Lucio Caracciolo, la Repubblica 20/1/2013, 20 gennaio 2013
LA CULTURA DEL SEGRETO SEPARA ITALIA E SVIZZERA
CHI ha detto che fra italiani e svizzeri non si riesce a parlare, quasi fossimo due vicini che si danno le spalle? La prima edizione del “Forum di dialogo” fra Italia e Svizzera, che si è conclusa ieri a Roma, ha spazzato via questo luogo comune. Due giorni di confronto molto intenso, a tratti rugoso, che ha analizzato tre temi centrali - finanza, infrastrutture e media – su ciascuno dei quali sono state lanciate concrete proposte di cooperazione.
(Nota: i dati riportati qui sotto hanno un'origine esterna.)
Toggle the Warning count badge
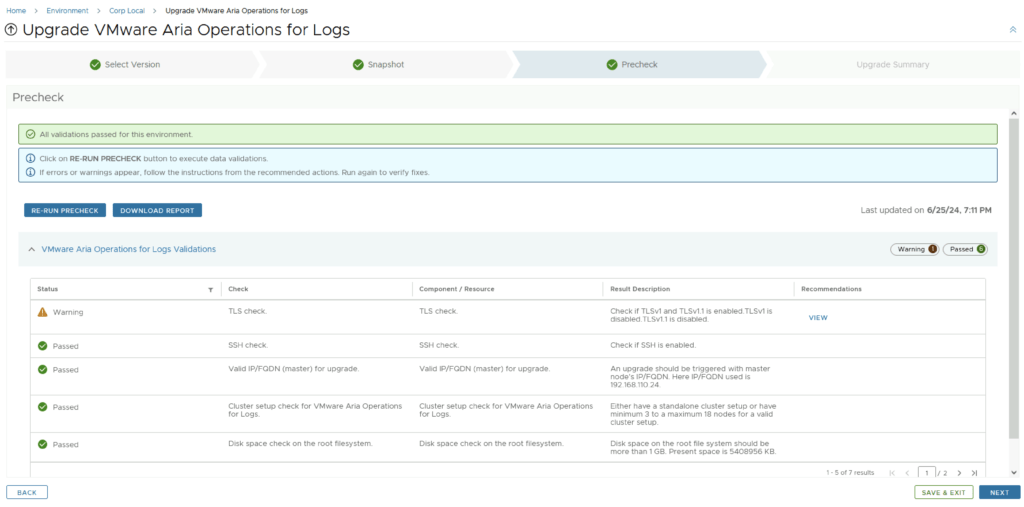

Sul primo versante, l’attualità ha imposto la questione del negoziato fiscale italo-svizzero e l’emergenza debito nel nostro Paese. Riassumendo i lavori del Forum, organizzato dalla rivista
Limes
e dall’ambasciata svizzera a Roma in collaborazione con l’Ispi, Enrico Letta ha stabilito: «L’Italia non può più vivere sul debito, la Svizzera non può più vivere sul segreto». E ha aggiunto di augurarsi che l’accordo fiscale possa andare in porto entro l’anno: «In ogni caso, non dovrà avere il sapore del condono ».
Nel dibattito fra esponenti del mondo finanziario dei due Paesi è stato notato che alla radice delle diverse percezioni italiane e svizzere sulla questione del segreto sta un riflesso culturale: per gli elvetici la riservatezza è un tratto esistenziale, che non riguarda solo le banche, ma la privacy dei cittadini, mentre per noi ha un’accezione negativa, anche per la robusta evasione fiscale.
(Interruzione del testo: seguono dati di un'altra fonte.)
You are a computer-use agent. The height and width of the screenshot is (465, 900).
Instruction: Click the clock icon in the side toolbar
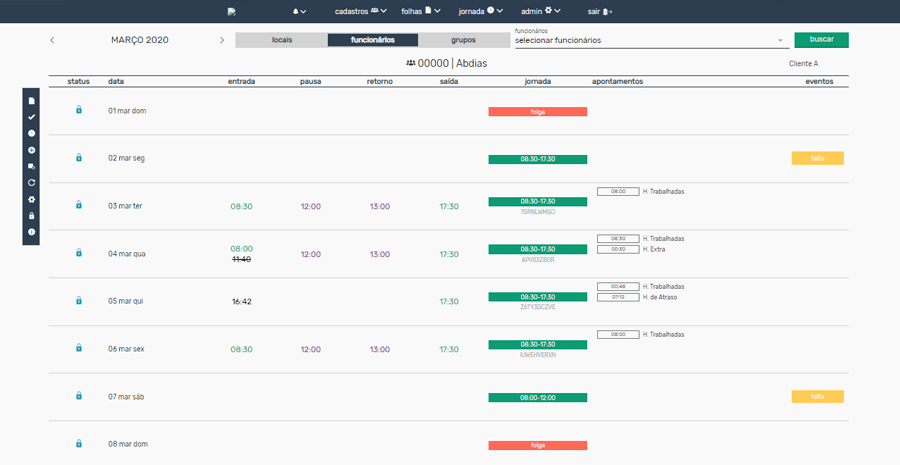(x=32, y=133)
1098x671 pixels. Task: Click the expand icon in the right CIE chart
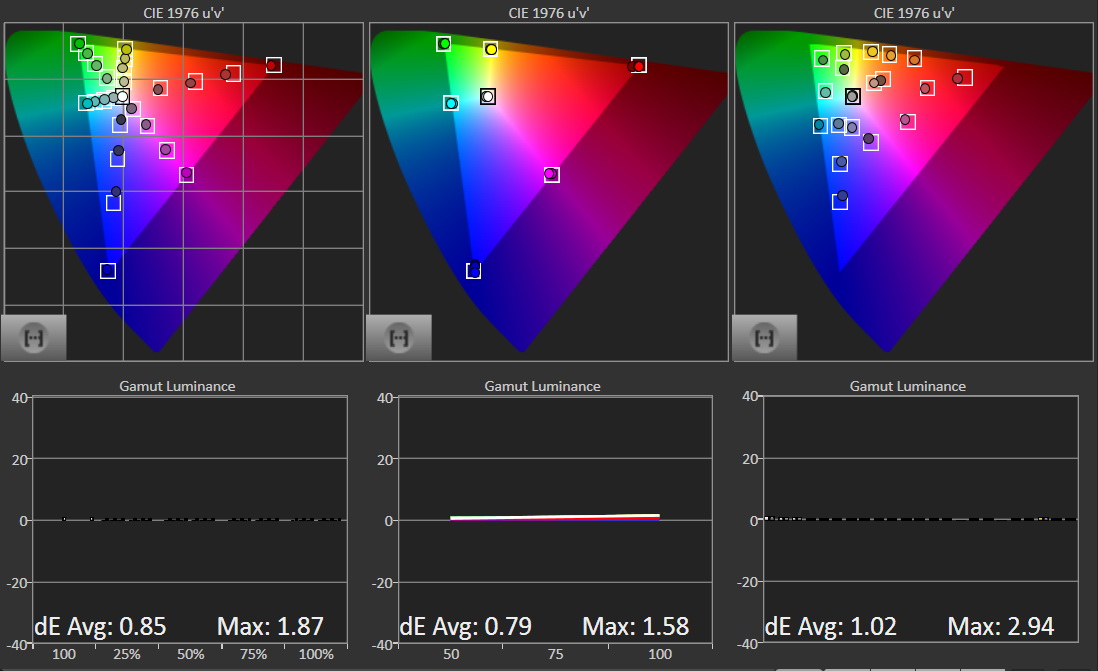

Sicché il progetto Rubik può funzionare – è stato
suggerito - a patto che si separino fisco e riservatezza: sui capitali già in Svizzera si stabilisce un’aliquota allineata a quella dei Paesi di provenienza dei capitali, ma senza arrivare allo scambio automatico di informazioni fiscali («altrimenti saremmo allo scontro di civiltà»). Altri hanno osservato che lo schema Rubik funziona nella
common law
britannica, ma non convince gli italiani perché copre l’identità del contribuente scudato. Servirebbero dunque accordi bilaterali tarati sulle caratteristiche del Paese di provenienza dei capitali. Altri ancora hanno suggerito di abolire tout court il segreto.
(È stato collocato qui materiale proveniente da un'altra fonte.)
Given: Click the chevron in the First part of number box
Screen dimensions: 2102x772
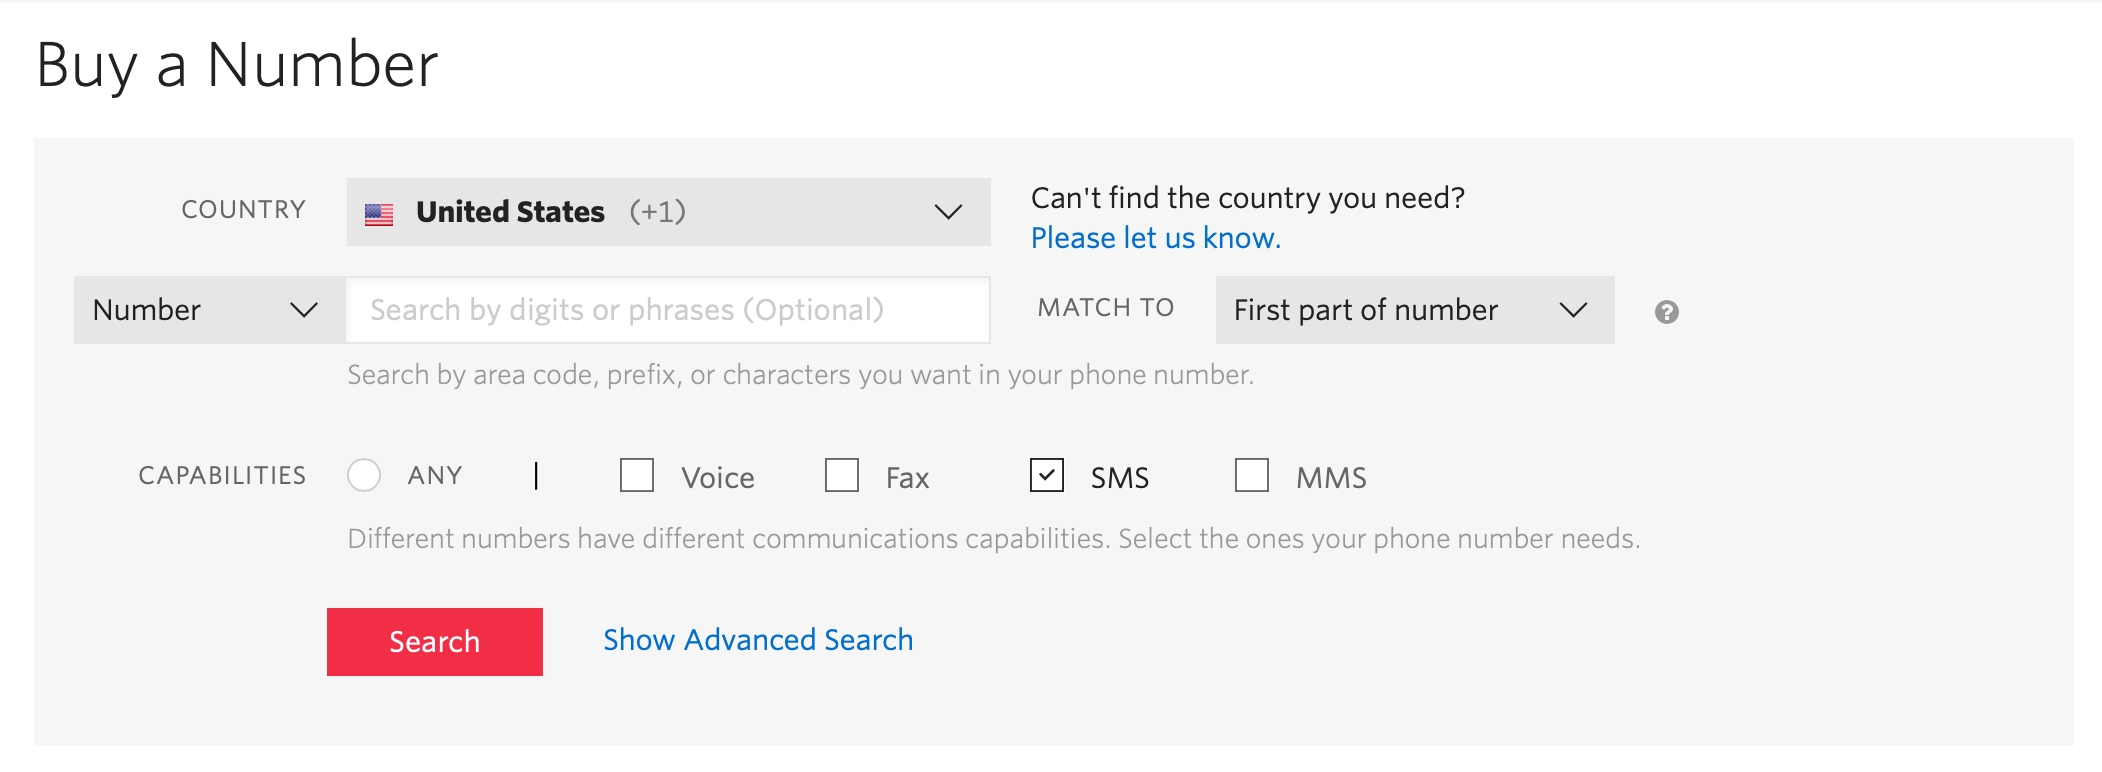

Quanto alle infrastrutture, non sono mancate le recriminazioni reciproche sulle ragioni che impediscono di collegare pienamente la rete ferroviaria italiana a quella svizzera. In particolare, l’asse Genova- Rotterdam, vitale per la nostra economia, è ancora lontano dal diventare realtà efficiente. Ciò anche a causa di alcuni colli di bottiglia, soprattutto tra Lugano e Chiasso. Inoltre, il nostro Paese dovrebbe finalmente avviare il cambio di paradigma nel trasporto merci, in cui il ferro oggi vale appena il 7%. Più a lungo termine, per l’Italia, che attualmente importa il 40% della sua elettricità dalla Svizzera, la decisione elvetica di rinunciare al nucleare apre interessanti prospettive di export.
Infine, rappresentanti della stampa, della cultura e dell’editoria hanno messo in cantiere il progetto Piazza Media, un luogo di incontro non solo virtuale fra giornalisti e studiosi dei due Paesi, oltre a un roadshow che traverserà l’Italia per far incontrare italiani e svizzeri e ad altre iniziative legate all’’Expo 2015 di Milano. L’appuntamento è per l’anno prossimo in Svizzera, dove si terrà la seconda edizione del Forum.